--- Problem to work on ---
If a line in the material below has the string "agent", copy it out.

--- Data for this task ---
☆ ☆ ☆ ☆ ☆

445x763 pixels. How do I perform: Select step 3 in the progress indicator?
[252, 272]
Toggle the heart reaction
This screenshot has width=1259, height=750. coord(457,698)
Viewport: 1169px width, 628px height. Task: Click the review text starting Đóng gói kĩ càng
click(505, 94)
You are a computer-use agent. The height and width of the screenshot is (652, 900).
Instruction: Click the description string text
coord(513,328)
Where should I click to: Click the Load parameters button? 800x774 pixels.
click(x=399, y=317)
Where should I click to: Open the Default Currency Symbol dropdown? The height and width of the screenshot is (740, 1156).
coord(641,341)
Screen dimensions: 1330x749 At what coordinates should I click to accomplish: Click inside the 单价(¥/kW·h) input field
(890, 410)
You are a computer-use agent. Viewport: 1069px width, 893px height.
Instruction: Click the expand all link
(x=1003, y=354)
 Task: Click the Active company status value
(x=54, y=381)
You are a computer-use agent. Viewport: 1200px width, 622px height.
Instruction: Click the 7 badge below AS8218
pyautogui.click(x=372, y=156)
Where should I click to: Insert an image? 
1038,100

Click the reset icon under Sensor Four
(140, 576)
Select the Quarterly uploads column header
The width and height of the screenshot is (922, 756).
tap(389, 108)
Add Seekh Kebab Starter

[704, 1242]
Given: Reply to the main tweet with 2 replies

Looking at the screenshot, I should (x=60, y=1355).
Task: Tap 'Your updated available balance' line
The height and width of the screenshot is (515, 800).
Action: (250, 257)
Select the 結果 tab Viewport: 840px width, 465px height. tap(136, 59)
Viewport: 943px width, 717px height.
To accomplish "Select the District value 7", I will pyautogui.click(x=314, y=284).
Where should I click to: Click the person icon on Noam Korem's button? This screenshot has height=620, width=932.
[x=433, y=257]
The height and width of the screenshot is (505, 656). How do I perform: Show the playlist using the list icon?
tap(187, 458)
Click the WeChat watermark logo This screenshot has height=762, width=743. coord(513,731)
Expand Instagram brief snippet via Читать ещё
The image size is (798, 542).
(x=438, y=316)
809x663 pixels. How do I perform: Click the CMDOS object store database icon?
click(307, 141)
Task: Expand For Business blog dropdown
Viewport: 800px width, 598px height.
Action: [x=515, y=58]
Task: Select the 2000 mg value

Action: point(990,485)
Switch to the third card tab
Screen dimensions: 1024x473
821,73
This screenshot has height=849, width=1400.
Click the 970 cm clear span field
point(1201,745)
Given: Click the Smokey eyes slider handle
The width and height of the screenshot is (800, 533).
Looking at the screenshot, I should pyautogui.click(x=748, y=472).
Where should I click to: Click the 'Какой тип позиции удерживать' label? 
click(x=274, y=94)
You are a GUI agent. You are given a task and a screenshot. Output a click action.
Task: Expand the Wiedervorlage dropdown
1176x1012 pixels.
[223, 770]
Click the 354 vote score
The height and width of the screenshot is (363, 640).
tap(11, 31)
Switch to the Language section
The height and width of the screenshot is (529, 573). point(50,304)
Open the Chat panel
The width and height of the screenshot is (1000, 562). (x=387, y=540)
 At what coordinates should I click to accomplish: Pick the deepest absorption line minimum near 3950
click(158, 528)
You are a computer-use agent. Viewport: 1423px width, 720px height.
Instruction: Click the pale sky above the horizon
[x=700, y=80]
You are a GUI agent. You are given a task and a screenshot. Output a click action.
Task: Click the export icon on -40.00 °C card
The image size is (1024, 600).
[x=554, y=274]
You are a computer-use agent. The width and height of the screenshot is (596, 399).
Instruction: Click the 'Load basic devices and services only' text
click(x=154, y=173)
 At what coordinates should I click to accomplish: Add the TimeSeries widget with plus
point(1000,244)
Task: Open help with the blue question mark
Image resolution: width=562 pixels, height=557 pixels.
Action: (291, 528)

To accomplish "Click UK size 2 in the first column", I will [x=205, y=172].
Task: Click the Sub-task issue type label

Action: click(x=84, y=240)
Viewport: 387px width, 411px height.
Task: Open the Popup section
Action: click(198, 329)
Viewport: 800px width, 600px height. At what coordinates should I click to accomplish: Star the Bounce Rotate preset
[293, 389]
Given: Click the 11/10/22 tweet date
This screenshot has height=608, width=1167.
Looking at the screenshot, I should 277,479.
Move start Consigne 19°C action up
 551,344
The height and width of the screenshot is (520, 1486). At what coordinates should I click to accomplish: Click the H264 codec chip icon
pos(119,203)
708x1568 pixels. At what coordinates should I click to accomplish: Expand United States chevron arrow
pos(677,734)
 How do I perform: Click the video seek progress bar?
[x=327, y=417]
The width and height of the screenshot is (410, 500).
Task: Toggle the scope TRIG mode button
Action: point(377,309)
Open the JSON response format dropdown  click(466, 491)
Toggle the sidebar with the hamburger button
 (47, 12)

☆ ☆ ☆ ☆ ☆

--- Expected answer ---
You are a computer-use agent. The height and width of the screenshot is (652, 900).
You are a computer-use agent. Viewport: 1069px width, 893px height.
You are a computer-use agent. Viewport: 1200px width, 622px height.
You are a GUI agent. You are given a task and a screenshot. Output a click action.
You are a computer-use agent. Viewport: 1423px width, 720px height.
You are a GUI agent. You are given a task and a screenshot. Output a click action.
You are a computer-use agent. The width and height of the screenshot is (596, 399).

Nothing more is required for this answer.